“Can we afford Universal Health Coverage (UHC)? Yes, as long as we get our economics right!” was the take home message from a workshop co-hosted by iDSI last month, which set out to deliberate the use of cost-effectiveness thresholds in low and middle-income countries as they progress towards UHC.
The workshop saw participants discuss current gaps surrounding the research and policy applications of cost-effectiveness thresholds (CET) to support UHC; bringing together experts and technical staff from Ministries of Health, treasury and academia working on thresholds and priority-setting from institutions across the world, including iDSI, CGD, University of York, University of Bergen and the Health Intervention and Technology Assessment Program.
iDSI Board Chair Professor Tony Culyer chaired the event, held at the Rockefeller Foundation Bellagio Center, reminding participants that “spending resources efficiently and ensuring that maximum health is produced with scarce resources is a moral imperative.”
CETs are used to inform the decision to introduce or exclude a drug, intervention or medical technology from public coverage. In other words, CETs can be used to identify interventions that are good ‘value for money’ for a country. Without an appropriately set threshold, arbitrary adoption decisions may fail to consider opportunity costs of choosing one intervention over another, resulting in the loss of health and lives, and jeopardizing the sustainability of UHC. A threshold set at 1-3 times GDP per capita was previously used as a benchmark, however, several experts are now discouraging from this practice, including experts at the World Health Organization, where the rule originated. This has created a vacuum that may prove dangerous, especially as countries move toward UHC and are now making decisions that will set the path for investments in the coming decades. Against this backdrop, the workshop participants congregated to discuss ‘what next?’ after GDP-based thresholds via presentations, group work and open discussion sessions.
On the first day participants discussed definitions of CETs, the pitfalls associated with the lack of CETs and what happens when CETs are not chosen well. Professor Karl Claxton presented the Cancer Drug Fund (CDF) in the United Kingdom, through which £851 million was spent between 2013 and 2016. Subsequent reviews found that the CDF produced very little gains to patients. Professor Claxton’s team also estimated that the CDF even resulted in large losses in health within the NHS more broadly, due to health displacement.
Representatives from China, India, Indonesia and Zambia were invited to contribute their perspectives and in-country experiences of CET. Dr Zhao presented innovative work on the use of league tables and CETs in the definition of the National Essential Medicines List in China. Dr Kaluba from Zambia, a country at the beginning of its journey towards UHC, was interested in the use of a CET to support the definition of country’s health benefits package. At the end of day one, the discussion was extended to bilateral and multilateral partners.

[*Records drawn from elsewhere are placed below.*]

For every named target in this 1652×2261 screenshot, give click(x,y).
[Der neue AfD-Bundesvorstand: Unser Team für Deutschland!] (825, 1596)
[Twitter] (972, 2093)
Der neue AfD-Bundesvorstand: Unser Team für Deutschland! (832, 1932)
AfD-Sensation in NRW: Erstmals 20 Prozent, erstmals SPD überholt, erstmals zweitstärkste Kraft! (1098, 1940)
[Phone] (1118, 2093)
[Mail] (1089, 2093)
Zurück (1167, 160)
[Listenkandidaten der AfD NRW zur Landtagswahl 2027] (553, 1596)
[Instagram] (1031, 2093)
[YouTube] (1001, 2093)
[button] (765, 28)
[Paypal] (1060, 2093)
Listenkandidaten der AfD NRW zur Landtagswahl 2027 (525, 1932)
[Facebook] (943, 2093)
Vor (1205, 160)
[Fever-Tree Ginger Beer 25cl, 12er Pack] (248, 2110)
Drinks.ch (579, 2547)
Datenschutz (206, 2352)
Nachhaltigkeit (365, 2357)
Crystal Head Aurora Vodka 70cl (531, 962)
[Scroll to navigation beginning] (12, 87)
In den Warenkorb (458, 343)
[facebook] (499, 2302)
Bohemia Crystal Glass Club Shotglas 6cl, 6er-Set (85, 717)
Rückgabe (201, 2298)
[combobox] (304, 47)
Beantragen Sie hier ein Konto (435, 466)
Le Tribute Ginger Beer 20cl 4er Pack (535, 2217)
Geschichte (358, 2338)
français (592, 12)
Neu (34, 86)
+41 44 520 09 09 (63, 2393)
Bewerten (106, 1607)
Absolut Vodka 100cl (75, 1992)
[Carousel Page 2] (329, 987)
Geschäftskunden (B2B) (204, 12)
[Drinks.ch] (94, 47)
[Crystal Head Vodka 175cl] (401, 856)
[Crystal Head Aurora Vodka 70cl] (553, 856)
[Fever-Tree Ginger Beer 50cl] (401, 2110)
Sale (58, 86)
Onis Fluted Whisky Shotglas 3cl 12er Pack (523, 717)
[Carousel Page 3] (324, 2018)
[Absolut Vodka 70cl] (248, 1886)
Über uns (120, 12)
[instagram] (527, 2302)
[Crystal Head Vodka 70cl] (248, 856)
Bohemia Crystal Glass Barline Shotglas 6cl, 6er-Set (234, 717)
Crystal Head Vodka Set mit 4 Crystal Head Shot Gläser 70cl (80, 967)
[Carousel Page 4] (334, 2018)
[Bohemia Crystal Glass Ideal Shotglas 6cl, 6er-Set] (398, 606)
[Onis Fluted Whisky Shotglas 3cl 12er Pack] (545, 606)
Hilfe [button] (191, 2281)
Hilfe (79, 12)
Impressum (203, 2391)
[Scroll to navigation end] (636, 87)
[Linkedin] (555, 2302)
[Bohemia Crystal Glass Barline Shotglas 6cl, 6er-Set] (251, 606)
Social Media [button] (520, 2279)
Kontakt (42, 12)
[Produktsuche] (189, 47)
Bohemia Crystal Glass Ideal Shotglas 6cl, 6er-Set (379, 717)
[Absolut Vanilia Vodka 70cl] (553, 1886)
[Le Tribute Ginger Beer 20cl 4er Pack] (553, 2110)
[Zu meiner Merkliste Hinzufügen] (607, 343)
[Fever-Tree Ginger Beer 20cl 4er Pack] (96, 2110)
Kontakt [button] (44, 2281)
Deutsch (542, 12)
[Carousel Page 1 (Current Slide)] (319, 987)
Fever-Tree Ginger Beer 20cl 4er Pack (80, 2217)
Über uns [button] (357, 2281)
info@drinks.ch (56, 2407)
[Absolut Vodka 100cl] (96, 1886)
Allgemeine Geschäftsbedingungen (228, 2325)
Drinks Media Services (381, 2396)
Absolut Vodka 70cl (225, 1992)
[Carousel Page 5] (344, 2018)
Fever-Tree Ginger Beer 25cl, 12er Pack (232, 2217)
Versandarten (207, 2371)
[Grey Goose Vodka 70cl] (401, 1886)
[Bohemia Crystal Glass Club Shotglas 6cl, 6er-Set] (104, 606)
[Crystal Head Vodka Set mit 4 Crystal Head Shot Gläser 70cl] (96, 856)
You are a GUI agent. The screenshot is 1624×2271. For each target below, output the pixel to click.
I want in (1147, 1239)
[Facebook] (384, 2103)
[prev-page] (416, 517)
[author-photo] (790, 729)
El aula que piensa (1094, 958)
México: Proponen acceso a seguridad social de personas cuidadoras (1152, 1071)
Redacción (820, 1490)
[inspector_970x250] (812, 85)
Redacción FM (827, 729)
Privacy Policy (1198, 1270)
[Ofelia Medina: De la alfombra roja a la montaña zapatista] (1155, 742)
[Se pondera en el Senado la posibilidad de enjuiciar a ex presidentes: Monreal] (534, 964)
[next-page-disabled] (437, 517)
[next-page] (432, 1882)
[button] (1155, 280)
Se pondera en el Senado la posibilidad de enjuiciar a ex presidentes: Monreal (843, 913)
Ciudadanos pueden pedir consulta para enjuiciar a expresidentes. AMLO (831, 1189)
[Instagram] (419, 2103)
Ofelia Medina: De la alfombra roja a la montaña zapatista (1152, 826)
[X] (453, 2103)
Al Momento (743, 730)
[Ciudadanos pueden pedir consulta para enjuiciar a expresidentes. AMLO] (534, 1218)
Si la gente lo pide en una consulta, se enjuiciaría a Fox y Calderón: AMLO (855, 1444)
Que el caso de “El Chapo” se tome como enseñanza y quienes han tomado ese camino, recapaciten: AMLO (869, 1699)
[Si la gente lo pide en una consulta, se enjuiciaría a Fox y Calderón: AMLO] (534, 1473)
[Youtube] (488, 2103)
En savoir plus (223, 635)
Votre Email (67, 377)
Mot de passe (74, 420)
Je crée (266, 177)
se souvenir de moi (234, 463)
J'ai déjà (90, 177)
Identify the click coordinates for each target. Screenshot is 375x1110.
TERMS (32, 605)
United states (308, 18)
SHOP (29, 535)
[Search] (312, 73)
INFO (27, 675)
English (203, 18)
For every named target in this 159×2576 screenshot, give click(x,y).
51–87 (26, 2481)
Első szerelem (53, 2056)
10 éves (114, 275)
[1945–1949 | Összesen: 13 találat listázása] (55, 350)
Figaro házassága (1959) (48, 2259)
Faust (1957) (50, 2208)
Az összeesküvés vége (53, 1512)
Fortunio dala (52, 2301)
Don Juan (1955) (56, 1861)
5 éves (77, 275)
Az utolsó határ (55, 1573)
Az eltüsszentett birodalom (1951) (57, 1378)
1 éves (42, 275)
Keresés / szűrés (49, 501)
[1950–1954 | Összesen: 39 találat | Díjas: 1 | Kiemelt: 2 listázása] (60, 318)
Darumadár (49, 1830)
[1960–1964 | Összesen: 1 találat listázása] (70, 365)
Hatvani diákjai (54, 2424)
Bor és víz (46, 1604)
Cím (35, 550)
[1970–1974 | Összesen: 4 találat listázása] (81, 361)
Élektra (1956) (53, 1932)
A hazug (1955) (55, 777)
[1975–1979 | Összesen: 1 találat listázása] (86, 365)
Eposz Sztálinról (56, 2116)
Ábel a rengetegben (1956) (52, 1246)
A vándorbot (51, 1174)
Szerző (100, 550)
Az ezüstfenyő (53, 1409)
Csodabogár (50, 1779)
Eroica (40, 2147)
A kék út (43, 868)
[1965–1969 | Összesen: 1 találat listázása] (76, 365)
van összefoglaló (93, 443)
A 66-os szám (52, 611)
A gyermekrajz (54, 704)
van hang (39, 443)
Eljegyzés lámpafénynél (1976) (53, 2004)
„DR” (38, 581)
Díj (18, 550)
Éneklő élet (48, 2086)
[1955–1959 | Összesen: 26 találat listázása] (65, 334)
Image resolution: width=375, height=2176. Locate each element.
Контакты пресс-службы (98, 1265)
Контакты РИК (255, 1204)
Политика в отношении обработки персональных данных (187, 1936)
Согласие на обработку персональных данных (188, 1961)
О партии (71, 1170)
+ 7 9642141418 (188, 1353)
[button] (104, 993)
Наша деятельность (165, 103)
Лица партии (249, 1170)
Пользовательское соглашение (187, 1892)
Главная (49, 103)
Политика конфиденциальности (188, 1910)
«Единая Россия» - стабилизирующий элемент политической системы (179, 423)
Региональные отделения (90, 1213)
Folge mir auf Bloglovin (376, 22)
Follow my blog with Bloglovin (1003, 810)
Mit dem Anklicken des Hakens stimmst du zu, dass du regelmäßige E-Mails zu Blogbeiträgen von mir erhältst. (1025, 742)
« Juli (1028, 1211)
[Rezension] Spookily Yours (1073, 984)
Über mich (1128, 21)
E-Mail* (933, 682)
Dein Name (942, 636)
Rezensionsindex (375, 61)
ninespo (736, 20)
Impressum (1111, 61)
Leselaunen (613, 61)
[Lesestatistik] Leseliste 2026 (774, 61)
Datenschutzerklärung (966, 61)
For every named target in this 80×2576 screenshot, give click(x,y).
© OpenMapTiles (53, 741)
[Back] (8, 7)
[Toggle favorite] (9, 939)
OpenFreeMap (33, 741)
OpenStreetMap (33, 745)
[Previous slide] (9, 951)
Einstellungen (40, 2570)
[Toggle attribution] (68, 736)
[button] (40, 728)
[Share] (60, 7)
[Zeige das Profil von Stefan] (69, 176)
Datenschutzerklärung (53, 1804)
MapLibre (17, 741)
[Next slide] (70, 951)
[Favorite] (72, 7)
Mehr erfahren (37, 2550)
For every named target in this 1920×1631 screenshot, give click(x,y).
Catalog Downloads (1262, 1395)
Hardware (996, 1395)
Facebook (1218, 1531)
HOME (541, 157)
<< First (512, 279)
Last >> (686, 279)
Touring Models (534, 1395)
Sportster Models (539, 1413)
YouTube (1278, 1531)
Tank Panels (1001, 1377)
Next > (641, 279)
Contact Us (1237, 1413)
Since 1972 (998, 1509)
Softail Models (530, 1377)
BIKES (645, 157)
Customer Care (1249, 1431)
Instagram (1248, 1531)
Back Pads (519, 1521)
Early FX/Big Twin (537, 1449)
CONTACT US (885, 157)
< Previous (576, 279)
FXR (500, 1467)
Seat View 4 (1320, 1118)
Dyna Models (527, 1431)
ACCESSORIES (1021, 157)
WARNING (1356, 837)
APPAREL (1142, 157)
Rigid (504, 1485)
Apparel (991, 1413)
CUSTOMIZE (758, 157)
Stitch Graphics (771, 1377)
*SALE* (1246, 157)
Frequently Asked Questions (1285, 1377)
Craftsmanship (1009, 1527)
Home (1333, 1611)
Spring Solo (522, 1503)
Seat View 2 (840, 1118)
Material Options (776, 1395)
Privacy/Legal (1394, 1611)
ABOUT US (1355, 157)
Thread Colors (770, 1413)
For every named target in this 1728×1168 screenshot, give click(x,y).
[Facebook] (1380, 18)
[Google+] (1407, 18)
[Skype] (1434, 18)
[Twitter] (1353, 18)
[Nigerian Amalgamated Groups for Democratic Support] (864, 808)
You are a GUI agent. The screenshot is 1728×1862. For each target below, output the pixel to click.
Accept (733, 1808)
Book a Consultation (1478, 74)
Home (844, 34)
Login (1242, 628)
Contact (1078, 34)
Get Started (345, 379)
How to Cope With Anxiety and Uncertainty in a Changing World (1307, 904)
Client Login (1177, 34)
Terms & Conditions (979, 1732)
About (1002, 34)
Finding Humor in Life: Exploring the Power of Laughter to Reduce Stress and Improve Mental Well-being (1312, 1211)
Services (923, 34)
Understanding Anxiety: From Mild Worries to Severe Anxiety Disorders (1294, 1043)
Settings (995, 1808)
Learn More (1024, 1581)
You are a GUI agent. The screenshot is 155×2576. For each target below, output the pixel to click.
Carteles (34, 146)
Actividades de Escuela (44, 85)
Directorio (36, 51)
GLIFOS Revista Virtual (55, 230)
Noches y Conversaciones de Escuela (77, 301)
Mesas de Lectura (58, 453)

A representative from The Bill & Melinda Gates Foundation presented their approach to resource allocation decisions in the health sector.
Professor Alec Morton opened day two with a presentation of the different concepts and methods for setting CETs, including the willingness to pay method; the precedent method; and the opportunity cost method. Waranya Rattanavipapong showcased Thailand’s journey in developing and using a CET, being one of the only countries in the world using an explicit CET. Thailand’s experience showed that beyond methods for setting CETs, there is a need to strengthen the decision-making process around coverage decisions; and to build a deliberative and consultative system to ensure that CETs are best used. Thailand’s system also considers budget impact, alongside CETs. The consultations about Imiglucerase for treatment of Gaucher disease type 1 best illustrates how these two pieces of information are brought together: the drug was not considered cost-effective, but the decision to cover it was taken because of the severity of the disease and the low number of patients in need of the drug in a given year (and as a result, the low budget impact). Dr Ijeoma Edoka, followed by Dr Mardiati Nadjib and Dr Noemi Kreif, also presented their work on estimating a CET in South Africa and Indonesia using an opportunity cost approach. Both groups shared their experience and discussed challenges relating to data availability, empirical approach to health spending elasticity estimation and causality. In the afternoon, the participants were split into four different groups for group work around the following topics: problem statement, use of CETs at the country level, guidelines for researchers/academics working on CET research or more broadly cost-effectiveness analyses and use of CETs by global donors.
The final day started with presentations from Dr Yot Teerawattananon and Dr Mark Blecher on the use of CETs to strengthen the case for UHC and a treasury perspective. Dr Blecher emphasised that treasuries have to grapple with the use of scarce resources. As a result, value-for-money is a key concept to their work and they might be supportive of the CET. The workshop concluded with open discussions about the group work, as well as the definition of next steps. Participants expressed interest in the Center for Health Economics’ approach to estimating opportunity costs as a basis for the threshold. It was suggested that opportunity costs be reported in economic evaluations; and that iDSI could consider an extension of its existing Reference Case to include a section on opportunity costs. Moreover, discussions about the use of CETs by global development partners sparked interest in present participants. All participants agreed a position paper about the use of CETs, as well as the commissioning of more specific technical outputs (e.g. on global partners) would be progressive steps forward to illustrate the impact of the workshop.